#### WHAT YOU ARE ASKED TO DO:
Could you copy exactly the lines from the one containing "Quantity: (928, 650)" through the last line of the records, leaving out every picture?

#### SUPPLIED DATA:

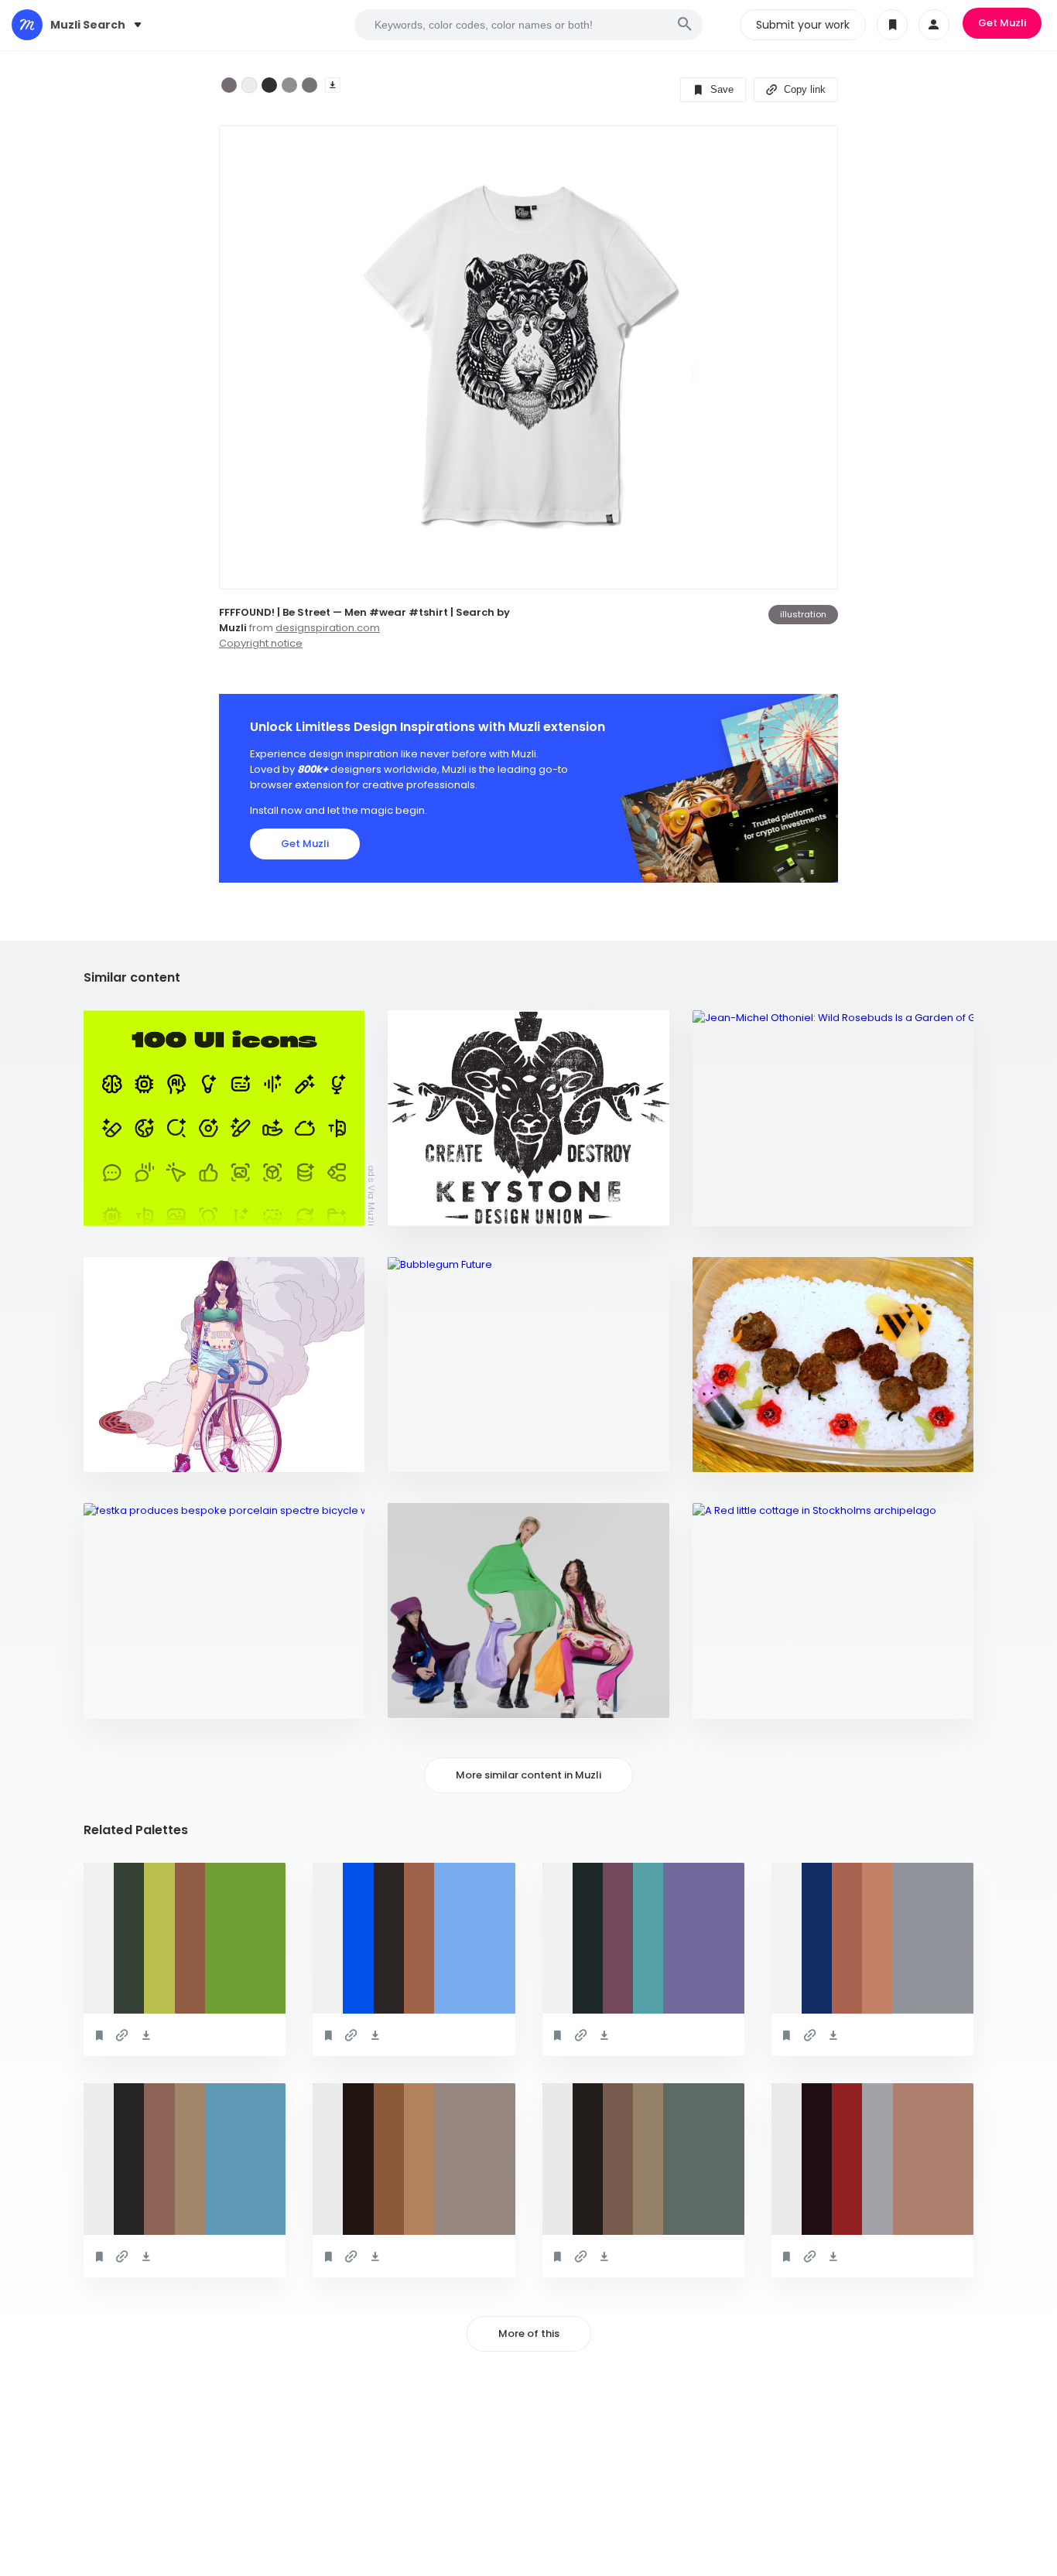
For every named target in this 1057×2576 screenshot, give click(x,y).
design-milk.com (746, 1206)
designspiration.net (146, 1452)
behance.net (429, 1452)
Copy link (803, 89)
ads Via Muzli (371, 1195)
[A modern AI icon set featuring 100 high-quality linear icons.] (224, 1118)
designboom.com (138, 1699)
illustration (803, 614)
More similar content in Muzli (528, 1775)
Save (720, 89)
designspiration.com (327, 627)
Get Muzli (1002, 22)
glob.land (424, 1699)
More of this (528, 2333)
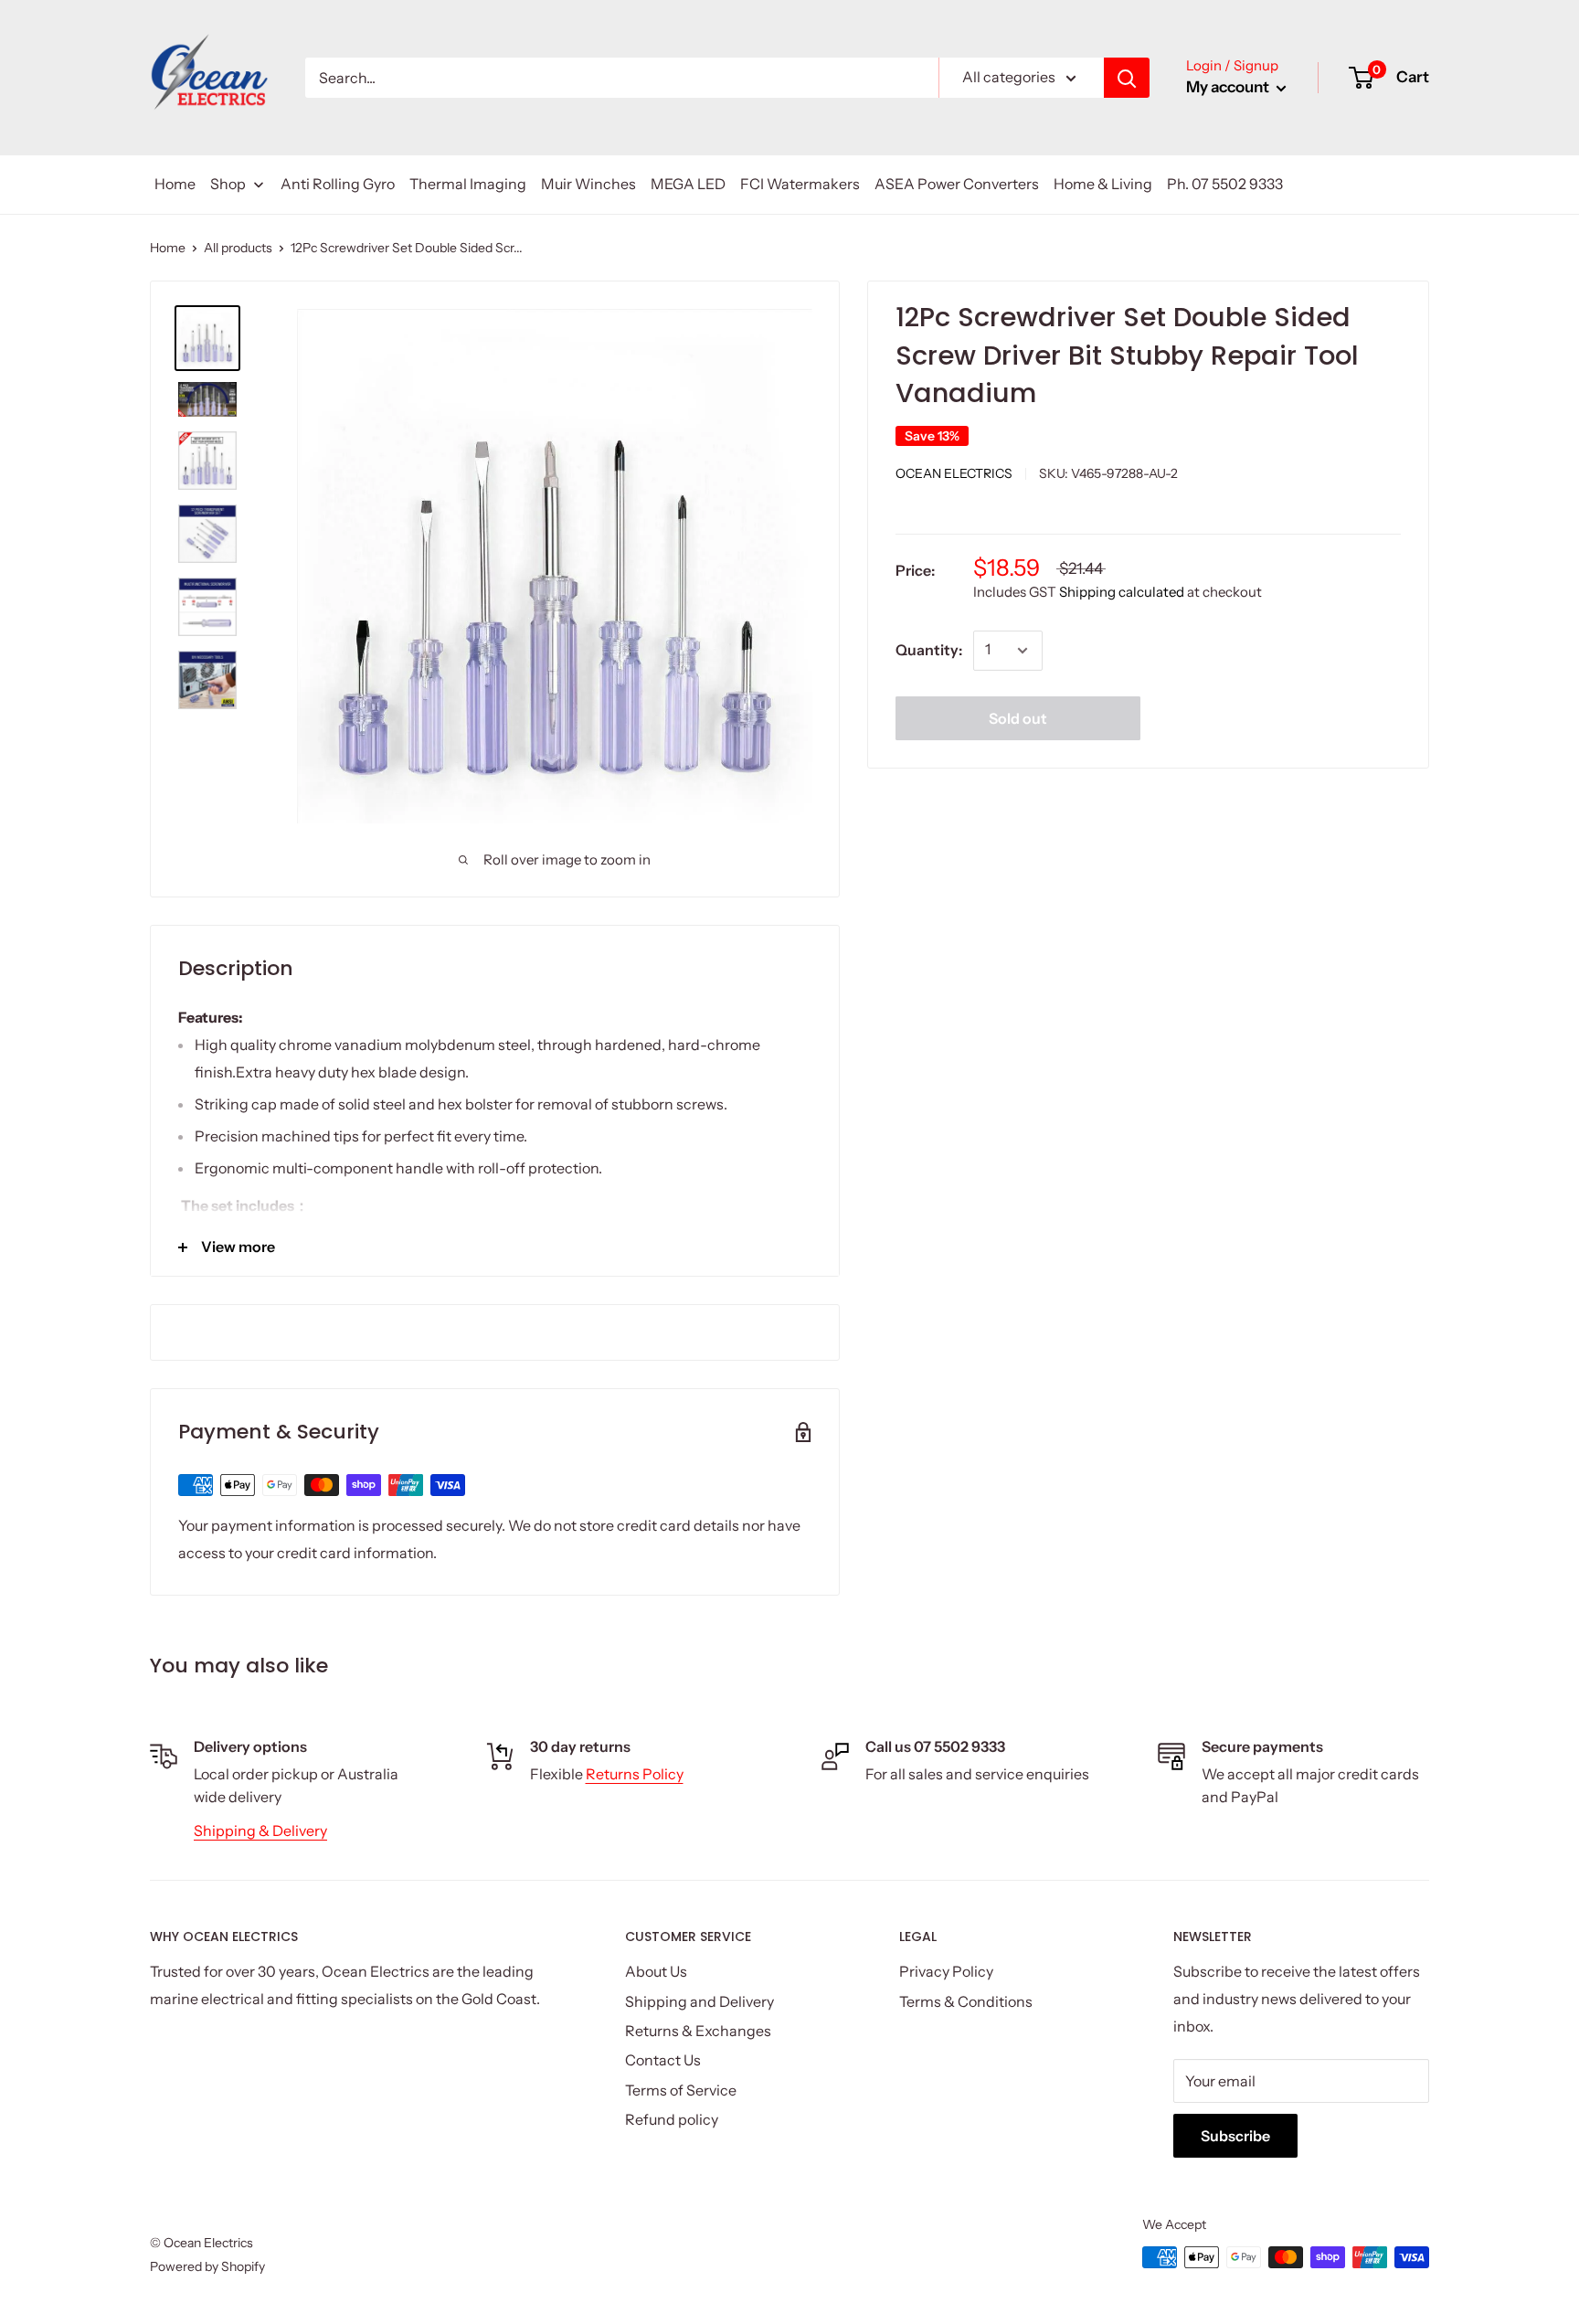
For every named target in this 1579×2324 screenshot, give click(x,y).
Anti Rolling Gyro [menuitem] (338, 184)
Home (167, 247)
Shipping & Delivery (260, 1830)
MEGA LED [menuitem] (688, 184)
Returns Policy (635, 1774)
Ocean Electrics (953, 472)
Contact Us (663, 2060)
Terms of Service (681, 2090)
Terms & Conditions (966, 2001)
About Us (656, 1971)
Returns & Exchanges (698, 2031)
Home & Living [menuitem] (1103, 184)
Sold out (1018, 718)
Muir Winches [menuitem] (588, 184)
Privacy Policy (946, 1971)
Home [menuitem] (175, 184)
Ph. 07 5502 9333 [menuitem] (1225, 184)
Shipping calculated (1121, 591)
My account (1229, 87)
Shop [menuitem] (228, 184)
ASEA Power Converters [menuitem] (956, 184)
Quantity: (928, 650)
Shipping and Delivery (699, 2001)
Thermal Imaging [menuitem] (467, 184)
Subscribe (1235, 2136)
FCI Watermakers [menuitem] (800, 184)
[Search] (1127, 78)
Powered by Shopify (207, 2266)
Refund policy (671, 2119)
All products (238, 247)
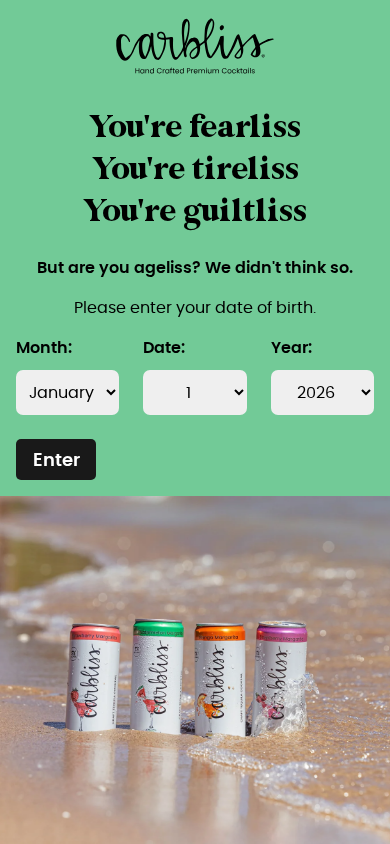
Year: (291, 348)
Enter (56, 461)
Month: (44, 348)
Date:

#### THE COMPLETED TASK:
Quantity: (928, 650)
Shipping and Delivery (699, 2001)
Thermal Imaging [menuitem] (467, 184)
Subscribe (1235, 2136)
FCI Watermakers [menuitem] (800, 184)
[Search] (1127, 78)
Powered by Shopify (207, 2266)
Refund policy (671, 2119)
All products (238, 247)
Year: (291, 348)
Enter (56, 461)
Month: (44, 348)
Date:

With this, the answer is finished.